_Text section_
'''

More critical is the absence of grounding for the choices of subject and the recommendations that you made. I grant that your commitments are genuine. But it is still a disappointment that you offer no justification. For example, the neoliberal solution to the problem of education is to attack bad teachers and the specialization, credentialism and unionism that produce and protect them. At no point is there any effort to explore the constitutional basis of compulsion, the character of courses and curricula the students are compelled to follow, and the purposes of it all. In your national security chapter you call for reordering of national priorities, yet you don't come forth with a single criterion for a new ordering. But at least you mention the need for priorities. Where education is concerned, you didn't even bother with the concept of priorities. Late in your book Robert Kaus introduces the Constitution but even here he does it with an apology, and he brings it in not to help establish where and how questions of right should guide policy recommendations but to support some rather dubious arguments about democratic accountability (for example, "Give the President more of a whip hand over Congress" by allowing him to propose national referenda and to appoint chairmen of Congressional committees).

'''

_Problem_
Copy out the full critique above word for word, with nothing left out or changed.

[Stored records]
'''

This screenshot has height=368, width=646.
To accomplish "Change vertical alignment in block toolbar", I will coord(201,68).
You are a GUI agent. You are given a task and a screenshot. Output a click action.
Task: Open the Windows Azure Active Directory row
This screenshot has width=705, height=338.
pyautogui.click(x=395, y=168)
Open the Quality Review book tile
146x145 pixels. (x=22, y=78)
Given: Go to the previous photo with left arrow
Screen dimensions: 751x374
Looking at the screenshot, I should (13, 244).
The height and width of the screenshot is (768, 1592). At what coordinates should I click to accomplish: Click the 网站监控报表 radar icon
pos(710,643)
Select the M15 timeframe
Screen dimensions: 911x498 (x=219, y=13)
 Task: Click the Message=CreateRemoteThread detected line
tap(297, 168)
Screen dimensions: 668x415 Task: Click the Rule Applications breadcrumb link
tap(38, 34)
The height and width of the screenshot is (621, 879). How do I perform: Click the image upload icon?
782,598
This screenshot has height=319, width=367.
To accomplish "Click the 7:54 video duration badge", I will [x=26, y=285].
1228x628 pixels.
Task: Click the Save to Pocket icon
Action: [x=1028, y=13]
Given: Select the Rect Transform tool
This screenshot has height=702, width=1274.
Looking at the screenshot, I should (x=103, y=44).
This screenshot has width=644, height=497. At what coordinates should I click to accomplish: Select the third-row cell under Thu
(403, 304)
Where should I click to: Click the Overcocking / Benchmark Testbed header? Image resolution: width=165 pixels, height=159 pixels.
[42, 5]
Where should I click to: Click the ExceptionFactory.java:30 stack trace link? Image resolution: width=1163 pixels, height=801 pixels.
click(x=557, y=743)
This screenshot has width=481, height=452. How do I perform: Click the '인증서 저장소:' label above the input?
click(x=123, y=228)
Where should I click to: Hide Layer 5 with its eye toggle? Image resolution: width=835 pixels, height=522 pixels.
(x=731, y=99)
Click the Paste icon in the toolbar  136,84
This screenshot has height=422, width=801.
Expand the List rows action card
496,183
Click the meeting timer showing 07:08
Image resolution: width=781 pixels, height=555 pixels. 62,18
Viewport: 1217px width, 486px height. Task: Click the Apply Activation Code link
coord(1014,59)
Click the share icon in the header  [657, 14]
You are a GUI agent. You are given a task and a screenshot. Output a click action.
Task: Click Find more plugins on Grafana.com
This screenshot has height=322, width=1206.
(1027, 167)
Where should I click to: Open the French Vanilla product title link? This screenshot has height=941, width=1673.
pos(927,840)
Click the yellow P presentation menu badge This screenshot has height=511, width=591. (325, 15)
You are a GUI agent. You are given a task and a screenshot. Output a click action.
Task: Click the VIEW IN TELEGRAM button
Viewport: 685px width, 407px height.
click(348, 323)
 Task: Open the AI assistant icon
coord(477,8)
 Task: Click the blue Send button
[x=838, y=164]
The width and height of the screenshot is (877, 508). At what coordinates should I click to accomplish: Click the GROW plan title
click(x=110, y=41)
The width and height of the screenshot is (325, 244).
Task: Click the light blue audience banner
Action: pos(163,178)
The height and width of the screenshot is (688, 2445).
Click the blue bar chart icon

'''

_Reply_
More critical is the absence of grounding for the choices of subject and the recommendations that you made. I grant that your commitments are genuine. But it is still a disappointment that you offer no justification. For example, the neoliberal solution to the problem of education is to attack bad teachers and the specialization, credentialism and unionism that produce and protect them. At no point is there any effort to explore the constitutional basis of compulsion, the character of courses and curricula the students are compelled to follow, and the purposes of it all. In your national security chapter you call for reordering of national priorities, yet you don't come forth with a single criterion for a new ordering. But at least you mention the need for priorities. Where education is concerned, you didn't even bother with the concept of priorities. Late in your book Robert Kaus introduces the Constitution but even here he does it with an apology, and he brings it in not to help establish where and how questions of right should guide policy recommendations but to support some rather dubious arguments about democratic accountability (for example, "Give the President more of a whip hand over Congress" by allowing him to propose national referenda and to appoint chairmen of Congressional committees).